## What is being asked
Would you please restate every record exactly as written?

## Data to examine
↓
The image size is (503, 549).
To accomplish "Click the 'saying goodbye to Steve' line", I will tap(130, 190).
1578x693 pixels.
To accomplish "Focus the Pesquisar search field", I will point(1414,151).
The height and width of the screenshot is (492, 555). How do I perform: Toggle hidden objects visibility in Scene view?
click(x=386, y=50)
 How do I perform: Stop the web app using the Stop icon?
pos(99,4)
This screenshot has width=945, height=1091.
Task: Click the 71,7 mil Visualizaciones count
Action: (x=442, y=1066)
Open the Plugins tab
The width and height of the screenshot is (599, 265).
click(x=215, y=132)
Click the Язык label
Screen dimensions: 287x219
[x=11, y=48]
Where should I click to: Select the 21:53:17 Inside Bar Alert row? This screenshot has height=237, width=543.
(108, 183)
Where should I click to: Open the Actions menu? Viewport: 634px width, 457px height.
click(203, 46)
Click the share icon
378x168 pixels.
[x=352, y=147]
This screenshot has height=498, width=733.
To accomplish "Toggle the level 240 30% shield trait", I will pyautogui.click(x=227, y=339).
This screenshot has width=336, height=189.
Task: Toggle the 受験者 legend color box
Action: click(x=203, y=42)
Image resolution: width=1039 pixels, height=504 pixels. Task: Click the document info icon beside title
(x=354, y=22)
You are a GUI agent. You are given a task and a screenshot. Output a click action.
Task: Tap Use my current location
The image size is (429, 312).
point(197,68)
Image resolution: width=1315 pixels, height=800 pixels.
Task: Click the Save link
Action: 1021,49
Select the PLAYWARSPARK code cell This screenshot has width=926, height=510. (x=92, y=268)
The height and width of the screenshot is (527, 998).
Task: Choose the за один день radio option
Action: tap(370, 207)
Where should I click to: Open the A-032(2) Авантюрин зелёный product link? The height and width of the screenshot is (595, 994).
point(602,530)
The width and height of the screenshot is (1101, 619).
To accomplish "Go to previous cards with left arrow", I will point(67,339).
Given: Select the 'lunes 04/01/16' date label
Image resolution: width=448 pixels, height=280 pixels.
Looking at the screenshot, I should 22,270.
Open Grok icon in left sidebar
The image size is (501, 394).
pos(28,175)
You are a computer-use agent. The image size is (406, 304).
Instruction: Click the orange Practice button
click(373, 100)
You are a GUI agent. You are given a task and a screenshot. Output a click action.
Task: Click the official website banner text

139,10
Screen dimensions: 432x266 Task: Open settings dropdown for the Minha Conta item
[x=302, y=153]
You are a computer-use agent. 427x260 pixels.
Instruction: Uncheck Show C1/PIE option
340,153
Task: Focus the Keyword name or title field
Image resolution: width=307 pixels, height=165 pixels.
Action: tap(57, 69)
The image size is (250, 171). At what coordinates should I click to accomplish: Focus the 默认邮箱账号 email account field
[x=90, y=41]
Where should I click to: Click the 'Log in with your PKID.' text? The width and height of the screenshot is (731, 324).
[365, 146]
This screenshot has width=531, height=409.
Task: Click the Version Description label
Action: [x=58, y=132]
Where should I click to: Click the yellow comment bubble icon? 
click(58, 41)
↑
## Response to this exercise
The image size is (503, 549).
To accomplish "Click the 'saying goodbye to Steve' line", I will tap(130, 190).
1578x693 pixels.
To accomplish "Focus the Pesquisar search field", I will point(1414,151).
The height and width of the screenshot is (492, 555). How do I perform: Toggle hidden objects visibility in Scene view?
click(x=386, y=50)
 How do I perform: Stop the web app using the Stop icon?
pos(99,4)
This screenshot has width=945, height=1091.
Task: Click the 71,7 mil Visualizaciones count
Action: (x=442, y=1066)
Open the Plugins tab
The width and height of the screenshot is (599, 265).
click(x=215, y=132)
Click the Язык label
Screen dimensions: 287x219
[x=11, y=48]
Where should I click to: Select the 21:53:17 Inside Bar Alert row? This screenshot has height=237, width=543.
(108, 183)
Where should I click to: Open the Actions menu? Viewport: 634px width, 457px height.
click(203, 46)
Click the share icon
378x168 pixels.
[x=352, y=147]
This screenshot has height=498, width=733.
To accomplish "Toggle the level 240 30% shield trait", I will pyautogui.click(x=227, y=339).
This screenshot has width=336, height=189.
Task: Toggle the 受験者 legend color box
Action: click(x=203, y=42)
Image resolution: width=1039 pixels, height=504 pixels. Task: Click the document info icon beside title
(x=354, y=22)
You are a GUI agent. You are given a task and a screenshot. Output a click action.
Task: Tap Use my current location
The image size is (429, 312).
point(197,68)
Image resolution: width=1315 pixels, height=800 pixels.
Task: Click the Save link
Action: 1021,49
Select the PLAYWARSPARK code cell This screenshot has width=926, height=510. (x=92, y=268)
The height and width of the screenshot is (527, 998).
Task: Choose the за один день radio option
Action: tap(370, 207)
Where should I click to: Open the A-032(2) Авантюрин зелёный product link? The height and width of the screenshot is (595, 994).
point(602,530)
The width and height of the screenshot is (1101, 619).
To accomplish "Go to previous cards with left arrow", I will point(67,339).
Given: Select the 'lunes 04/01/16' date label
Image resolution: width=448 pixels, height=280 pixels.
Looking at the screenshot, I should 22,270.
Open Grok icon in left sidebar
The image size is (501, 394).
pos(28,175)
You are a computer-use agent. The image size is (406, 304).
Instruction: Click the orange Practice button
click(373, 100)
You are a GUI agent. You are given a task and a screenshot. Output a click action.
Task: Click the official website banner text

139,10
Screen dimensions: 432x266 Task: Open settings dropdown for the Minha Conta item
[x=302, y=153]
You are a computer-use agent. 427x260 pixels.
Instruction: Uncheck Show C1/PIE option
340,153
Task: Focus the Keyword name or title field
Image resolution: width=307 pixels, height=165 pixels.
Action: tap(57, 69)
The image size is (250, 171). At what coordinates should I click to accomplish: Focus the 默认邮箱账号 email account field
[x=90, y=41]
Where should I click to: Click the 'Log in with your PKID.' text? The width and height of the screenshot is (731, 324).
[365, 146]
This screenshot has width=531, height=409.
Task: Click the Version Description label
Action: [x=58, y=132]
Where should I click to: Click the yellow comment bubble icon? 
click(58, 41)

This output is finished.